BP is cutting its dividend for the first time since the Deepwater Horizon oil spillage disaster in the Gulf of Mexico in 2010, the costs of which are still showing up on its books.
As of June 2018 the disaster had cost BP $65 billion.
Energy companies make up 10% of the FTSE by sectoral weighting, which means many pension funds and retail investors invested in FTSE 100 tracker funds will hold BP.
The company’s shares as at 31 July yielded 11.34%, which placed it among the best payers on the UK senior market. Its yield compares to an average for the FTSE 100 of 4.81%.
BP going beyond petroleum
Chief Executive Officer Bernard Looney, who replaced Bob Dudley at the beginning of the year, took the opportunity to flesh out plans to increase investment in clean energy and reduce the company’s carbon emissions, for which it has earmarked a capital spend of $5 billion per annum, representing a 10-fold increase – still substantially less than the up to $16 billion outlay for oil and gas exploration and development.

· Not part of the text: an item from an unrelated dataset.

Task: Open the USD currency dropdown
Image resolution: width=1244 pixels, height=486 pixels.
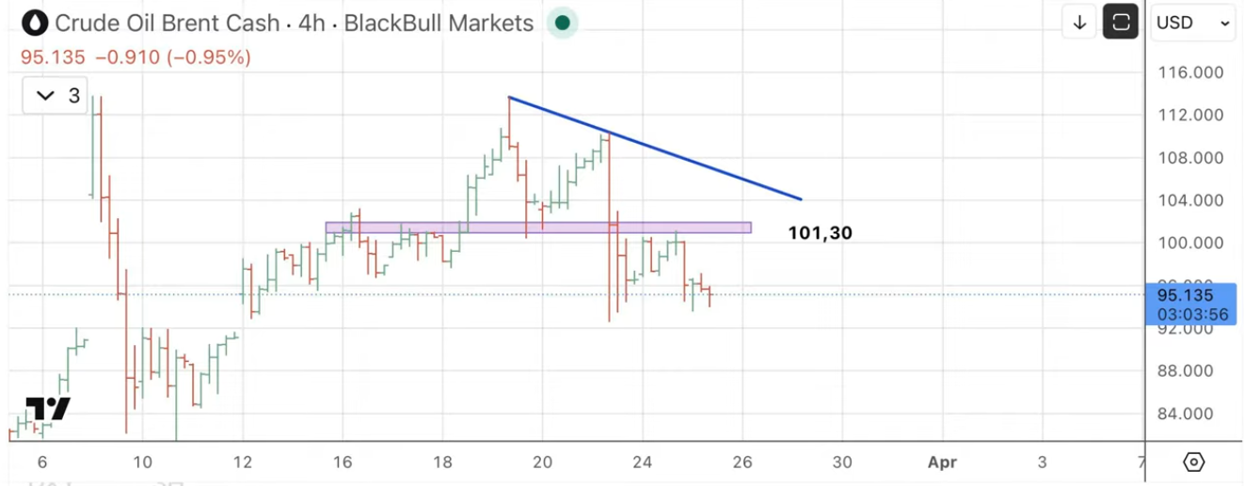Action: click(x=1193, y=23)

“These headline results have been driven by another very challenging quarter, but also by the deliberate steps we have taken as we continue to reimagine energy and reinvent bp. In particular, our reset of long-term price assumptions and the related impairment and exploration write-off charges had a major impact. Beneath these, however, our performance remained resilient, with good cash flow and – most importantly – safe and reliable operations,” said Looney in a statement accompanying the results.

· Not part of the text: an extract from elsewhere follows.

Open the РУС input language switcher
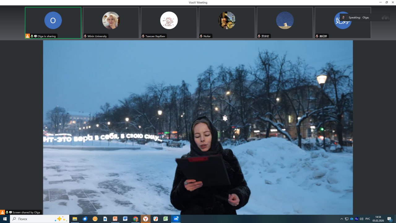Image resolution: width=396 pixels, height=223 pixels. pos(368,219)
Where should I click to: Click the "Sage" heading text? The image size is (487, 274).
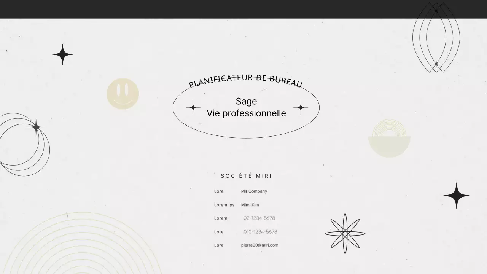click(x=246, y=101)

BP will aim to reduce hydrocarbon production 40% by 2030. Other measures include the build-out of 70,000 electricity-charging points (currently 7,500), while renewable energy capacity will jump to 50 gigawatts (5Gw last year).
BP looks strong against the competition – net debt reduced by $10 billion
Today’s results suggest it would be foolish to write-off BP as a ‘legacy’ stuck in the past.
Looney’s strategy signposts a viable road forward. It has begun to address the systemic threat of climate change to company profits, reducing costs and most importantly debt.
Net debt stands at $40.9 billion, but that is an impressive $10 billion reduction on the $51.4 recorded in the first quarter of this year. Net debt for the first half also compares favourably with 2019 ($40.9 billion v 46.5 billion).
BP is accelerating its shift to low-carbon. Whether it is fast enough is determined by climate change and the performance of its oil major peers.
On this showing, BP is headed in the right direction and ahead of the game, at least as far as its American competitors are concerned, if not fast enough for those who see the threat of damaging and irreversible climate change as requiring more radical societal-wide attention.
With the share price down 40% before today’s action and the dividend cut evidently already priced in, there is still room to buy.